“You’ll never convince me that reusable code isn’t mostly a menace”-Knuth, 2008 - ohjeez
http://www.informit.com/articles/article.aspx?p=1193856
======
dexwiz
I really agree with the quote, especially after spending some time in a huge
enterprise codebase (1mil+ files). Writing reusable code usually means writing
an abstraction layer. However, if you always write an abstraction layer, you
will end up with a ton of abstract code with only one concrete implementation.
Abstract code is harder to read and modify, so you do pay a cost when it comes
to maintenance. Also depending on the language you may pay a runtime cost
also. So if your goal is always to write reusable code from the start, you pay
an investment cost that may never show any returns.

This idea pairs well with another Knuth quote regarding premature optimization
being being evil [1]. Code reusability is a form of optimization of developer
time. Writing reusable code with only one implementation is like optimizing a
function that does not impact performance. You think you are doing something
good because programmer dogma says its good, but in the end its not.
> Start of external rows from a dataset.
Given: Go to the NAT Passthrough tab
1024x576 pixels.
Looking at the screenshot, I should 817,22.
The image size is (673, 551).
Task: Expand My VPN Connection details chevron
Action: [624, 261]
Here is another related article that does a great job talking about
maintainable software, and some of the contradictory advice you will hear
about it [2]. But the main point is that code is transient. We tend to write
code with the idea that it may run in production undisturbed for decades, but
that is not the case. Refactors are common, and most people will do a better
job rewriting code from scratch than trying to modify your code. So do them a
favor, and make it easily replaceable instead of easily modifiable, mostly
because your opinion of what is easy to modify is just as subjective as your
opinion of what is good code.

[1]
[http://wiki.c2.com/?PrematureOptimization](http://wiki.c2.com/?PrematureOptimization)
[2] [https://programmingisterrible.com/post/139222674273/write-
co...](https://programmingisterrible.com/post/139222674273/write-code-that-is-
easy-to-delete-not-easy-to)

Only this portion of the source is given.